Blackball (2003) / Comedy-Drama
aka National Lampoon's Blackball

MPAA Rated: R for language and some sexuality
Running Time: 96 min.


Cast: Paul Kaye, James Cromwell, Alice Evans, Vince Vaughn, Johnny Vegas, Bernard Cribbins, Mark Little, Ian McNeice, Mark Dymond
Director: Mel Smith
Screenplay: Tim Firth
Review published February 20, 2005

It seems the folks at National Lampoon found an independent film they consider to be just lowbrow enough for them to buy out the rights to in Blackball, an over-the-top comedy surrounding the game of lawn bowling in the UK.  This is yet another comedy where an uncouth, ill-bred young man challenges the upper-crust, snobby rich folks at their own game, making a mockery of it, and all the while beating them at their own game.  In many respects, it seems all too familiar, especially to anyone who has seen Men with Brooms, which features a nearly identical game played on ice, curling.  Both films have only one thing going for it -- the game itself seems to be rife with silly possibilities, as it is inherently funny to watch, and takes itself as a very serious form of sport.  However, they also inject standard movie clichés, including a mostly unnecessary, and unconvincing, romance subplot.  It's always a bad move in a screwball comedy to take your own characters and plot too seriously, and for long stretches, director Mel Smith (Bean, The Tall Guy) fancies Blackball as a movie worth taking seriously. 
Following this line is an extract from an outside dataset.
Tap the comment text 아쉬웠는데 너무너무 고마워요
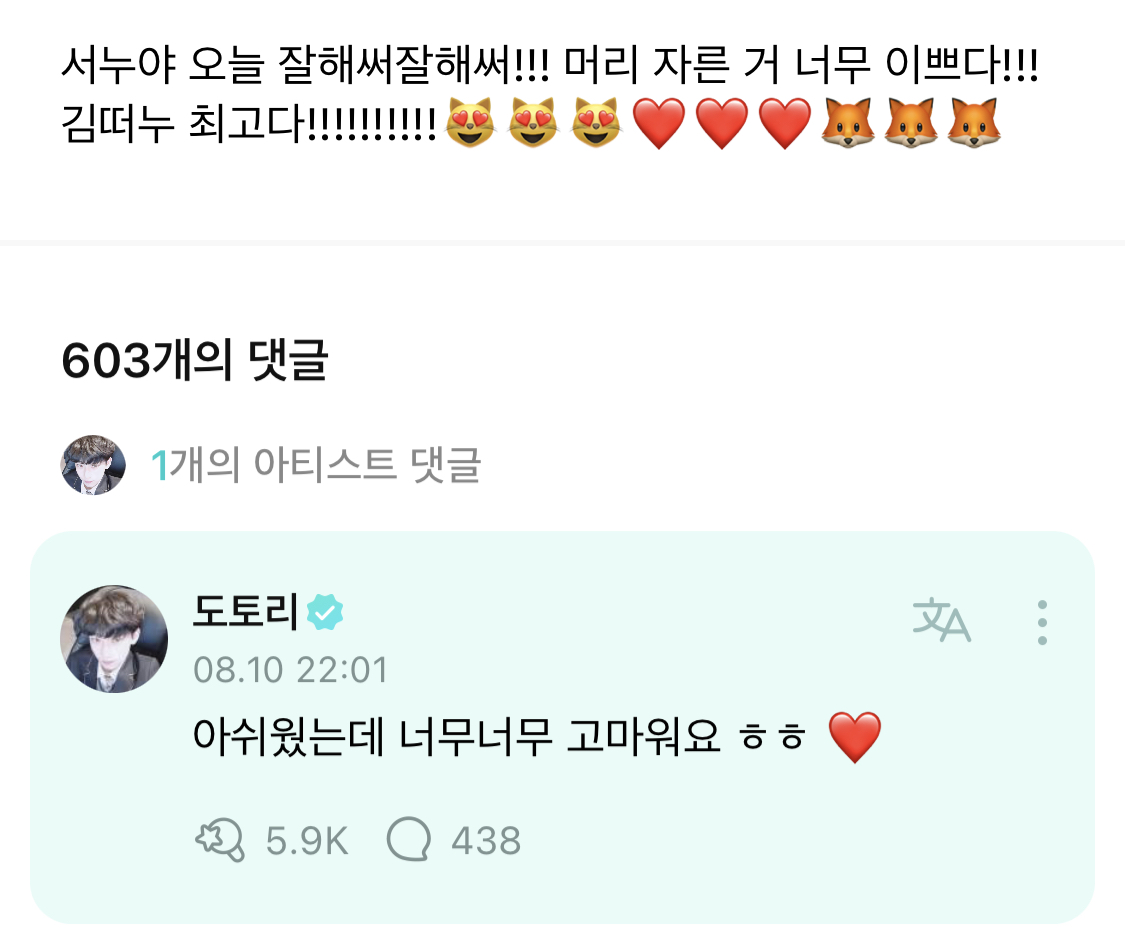 point(455,739)
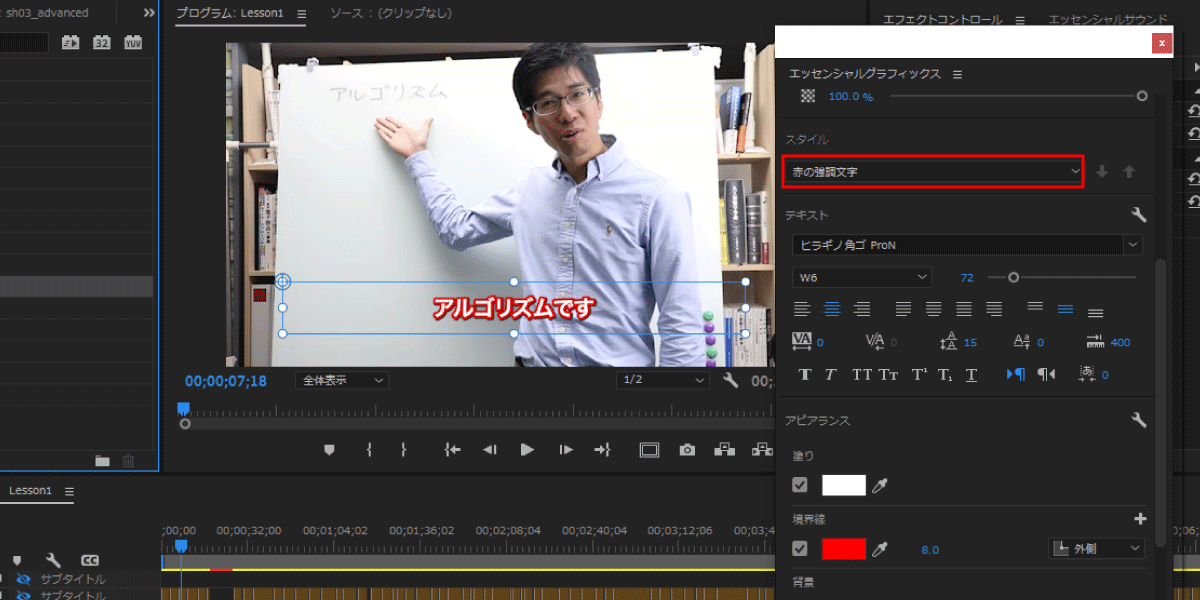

For many years, Ray Speight (James Cromwell, The Sum of All Fears) has been the local champion in the game of bowls (lawn bowling), and is as skillful on the field in besting his challengers as he is in using the strict rules of the game to ensure worthy opponents have a hard time rising to his level.   He meets his match in the most unlikely of challengers, a crass slob named Cliff Starkey (Paul Kaye), who has an unrefined style that the longtime players consider a disgrace to the game they hold dear.  Still, Starkey climbs the ranks and has the honor of facing Speight, and winning, only to end up being banned by the official league for 15 years for writing the word "tosser" on his scorecard, apparently a no-no in the bowling rules.  Starkey, now cut loose from the bowling league, takes on an agent (Vince Vaughn, Old School), and becomes the bad boy of bowls, doing and saying the most outrageous things in order to gain attention to his own side league.  As if this weren't an annoyance enough for Speight, Starkey has also begun seeing his lovely daughter, Kerry (Alice Evans, 102 Dalmatians), which takes an already sour situation and makes it intolerable.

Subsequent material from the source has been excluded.